The process will however be more particularly described in the case of the silver plating process for which the pre-silvering step in a bath different from the silver plating bath itself is eliminated. According to the invention, the bath of metal salts comprising the salts of silver is free of free silver cyanide. The bath contains only silver salts at a concentration of silver A silver + g +, reaching for example 65 grams per liter. The silver salt bath is for example constituted by a bath known under the commercial name of "Silva 900". By way of example, the current density I1 applied to the electroplating tank comprising such a bath is 4.5 A / dm 2 during deposition at slow speed for a time close to 3 seconds. The current density I2 applied to the electroplating tank comprising this same bath during deposition at high speed is of the order of 40 A / dm2 for a time between 8 to 10 seconds. The silver deposit thus obtained has a thickness of the order of 5 microns.

 The process thus described makes it possible to obtain, during the first stage of the cycle, a deposit of very thick thickness which is very adherent with a fine and regular crystalline structure. The second stage of the cycle allows rapid thickening while retaining a crystalline structure of the metallization layer proper, the metallization therefore having a homogeneous crystalline structure.
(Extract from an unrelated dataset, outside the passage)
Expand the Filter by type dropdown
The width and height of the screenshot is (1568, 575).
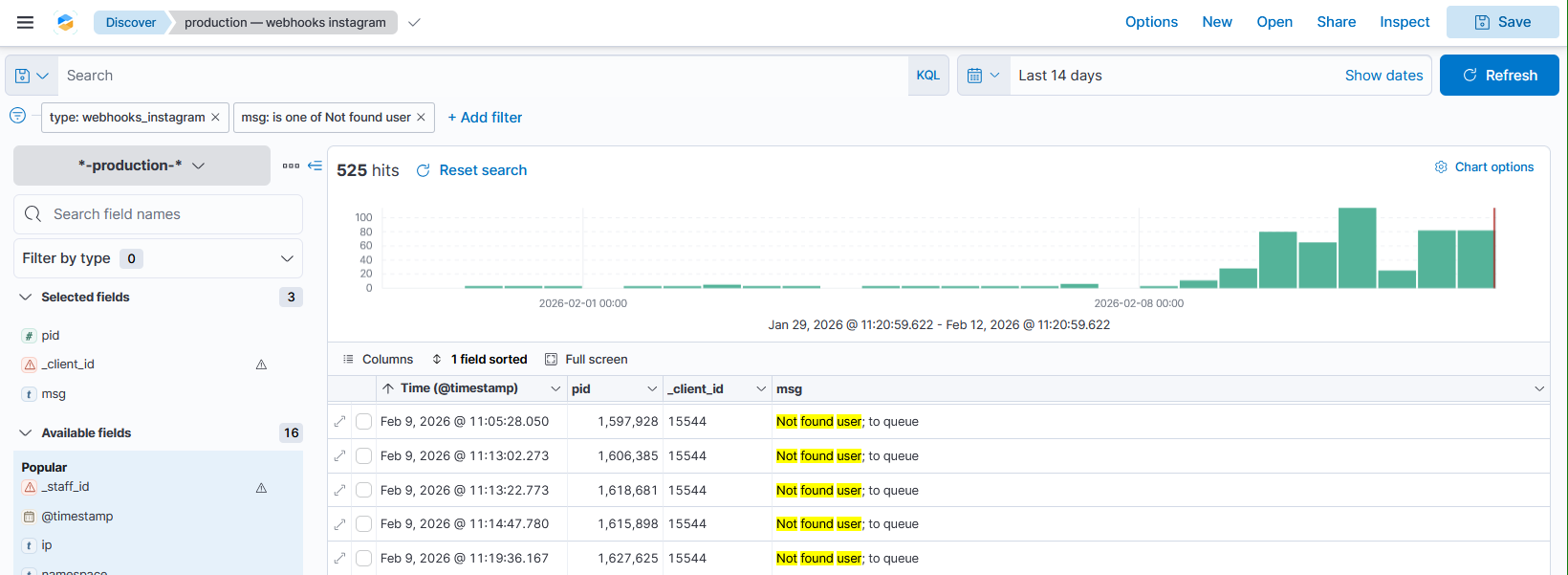158,258
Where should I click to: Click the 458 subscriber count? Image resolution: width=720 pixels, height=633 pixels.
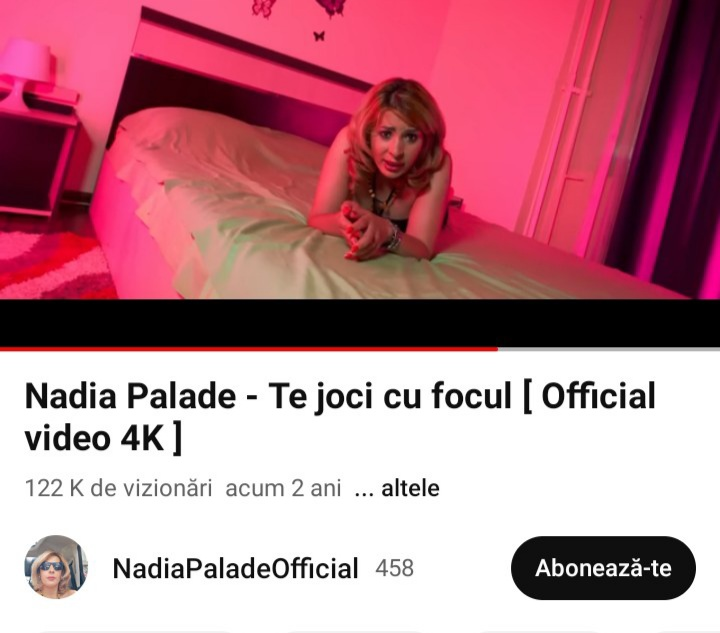pos(394,568)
 The adjustment of the different current densities applied to the electroplating tank for the different stages is carried out without difficulty at the level of the means of supplying the tank by switching controlled rectifiers, for example, the switching time Tc can be very reduced. .

 FIGS. 2a and 2b allow a comparison of the metallizations obtained using a method of the prior art and a method according to the invention. According to FIG. 2a, a conductive substrate 1, a copper substrate for example, has been covered with a metallization 2 by a method of the prior art.

The metallization 2 comprises a pre-metallization layer 21 adhering to the substrate and itself covered with a metallization layer proper 22. The pre-metallization layer 21 and the actual metallization 22 have, due to the use of different baths, a different crystal structure. According to FIG. 2b, the metallization 31 obtained by implementing the method according to the invention comprises a thin pre-metallization layer 31 and an actual metallization layer 32 of similar structure due to the use of the same bath , the metallization 3 comprising a homogeneous crystal structure.

 The method thus described allows a substantial saving of raw material due to the possibility of premetallization and metallization both localized and a saving of labor due to the use of a single bath .

Claims (7)

 1. Method for direct metallization of a conductive substrate by electroplating in a bath of metal salts comprising successively in the same bath the following steps:  - deposition at low speed and at low current of a thin pre-metallization layer with a fine crystalline structure - deposition at high speed and at high current on this pre-metallization layer of a 'metallization layer proper of similar crystalline structure. 2. Method according to claim 1, characterized in that the ratio of the current densities of the deposition at high speed and the deposition at slow speed is close to 10.  3. Method according to claim 2, characterized in that the metallization consisting of gilding, the bath of metal salts comprises gold salts. 4. Method according to claim 2, characterized in that the metallization consisting of silver plating the bath of metal salts, free of free cyanide, comprises silver salts. 5. Method according to claim 4, characterized in that the metal salt bath is a bath known under the commercial name "Silva 900".  6. Method according to claim 4 or 5, characterized in that the deposition at low speed and at low current is carried out by means of a current density of 4.5 A / dm2 maintained for a time between 2 and 3 seconds , the actual metallization layer being effected by means of a current density of 40 A / dm2.  7. Conductive substrate comprising a metallization comprising a thin pre-metallization layer with a fine crystalline structure covered with a metallization proper with a crystalline structure similar to that of the pre-metallization layer.